Compliance requirements

More stringent

Less stringent


Understanding Business Structures

Business structures define the legal framework within which a company operates. The choice of structure affects ownership, liability, management, and taxation. Selecting the appropriate structure is crucial because it can impact:

  • Legal Liability: Determines the extent to which personal assets are protected from business debts and legal issues.
  • Management: Defines how the company is managed, including decision-making processes.
  • Taxation: Impacts the company's tax obligations, affecting profitability.

Private Limited Company Explained

Define Private Limited Company Private Limited Company 

A Private Limited Company is a legal entity separate from its owners (shareholders) with limited liability. It is formed and registered under the Companies Act and is a popular choice among startups and small to medium-sized enterprises.

Formation and Registration Process

  • Choose a unique name for the company and check its availability.
  • Register the company with the Registrar of Companies (RoC).
  • Obtain a certificate of incorporation and a unique Corporate Identification Number (CIN).

Characteristics and Benefits of a Private Limited Company

1. Limited Liability

Shareholders' personal assets are protected; their liability is limited to the amount invested in the company.

2. Separate Legal Entity

The company is distinct from its members, enabling it to own assets, incur debts, and enter into contracts.

3. Ownership and Management

Ownership is determined by shares, and management is carried out by directors and officers appointed by shareholders.

4. Capital Requirements

Private Limited Company can raise funds by issuing shares and have easier access to capital from investors.

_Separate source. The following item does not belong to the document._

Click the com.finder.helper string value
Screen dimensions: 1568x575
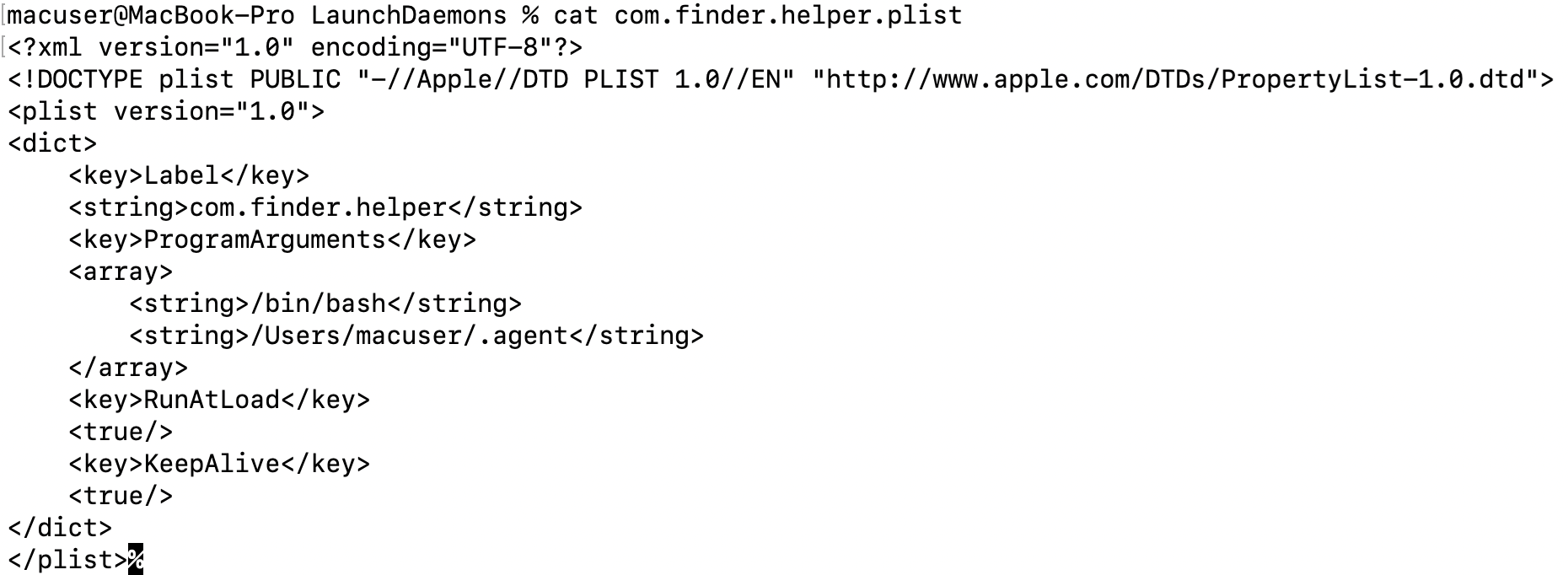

Frequently Asked Questions (FAQs)

  • How is a Private Limited Company different from a sole proprietorship?
    A Private Limited Companyis a separate legal entity, while a sole proprietorship has no legal separation from its owner.
  • What are the minimum and maximum members required to start a Private Limited Company?
    A PLC can be started with a minimum of two members and can have up to 200 members.
  • Can a PLC issue shares to the public?
    No, a Private Limited Company cannot issue shares to the public without converting to a public limited company.

Limited Liability Partnership (LLP) Explained

Define Limited Liability Partnership (LLP)

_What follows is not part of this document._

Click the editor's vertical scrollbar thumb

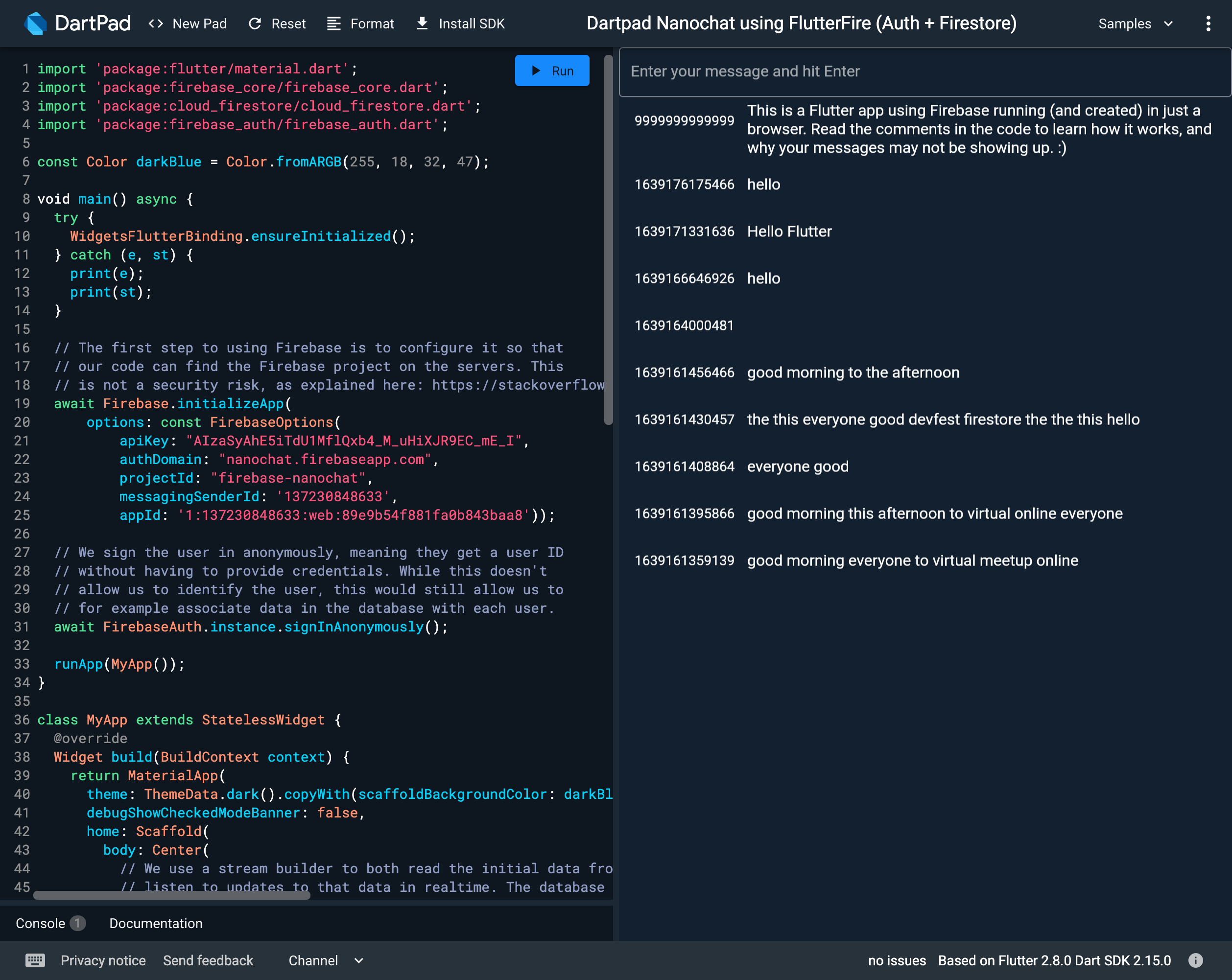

An LLP combines elements of a partnership and a corporation, providing limited liability to its partners. It is governed by the Limited Liability Partnership Act and is a suitable choice for professionals and service-based businesses.

Formation and Registration Process

  • Choose a unique name for the LLP and check its availability.
  • Register the LLP with the Registrar of Companies (RoC).
  • Obtain a certificate of incorporation and a unique LLP Identification Number (LLPIN).

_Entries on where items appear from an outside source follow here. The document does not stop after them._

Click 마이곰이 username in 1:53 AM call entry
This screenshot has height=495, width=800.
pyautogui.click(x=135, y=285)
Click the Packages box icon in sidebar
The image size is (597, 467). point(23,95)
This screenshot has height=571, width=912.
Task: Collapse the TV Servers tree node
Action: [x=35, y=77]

Characteristics and Benefits of an LLP

1. Limited Liability

Like Private Limited Company, partners' personal assets are protected, and their liability is limited to their contribution to the LLP.

2. Flexibility in Management

Partners have more flexibility in managing the LLP compared to the strict governance of a corporation.

3. Taxation

LLPs offer pass-through taxation, meaning profits are taxed at the individual partner level, reducing the overall tax burden.

4. Compliance Requirements

LLPs have fewer compliance requirements compared to Private Limited Company making them a cost-effective option for small businesses.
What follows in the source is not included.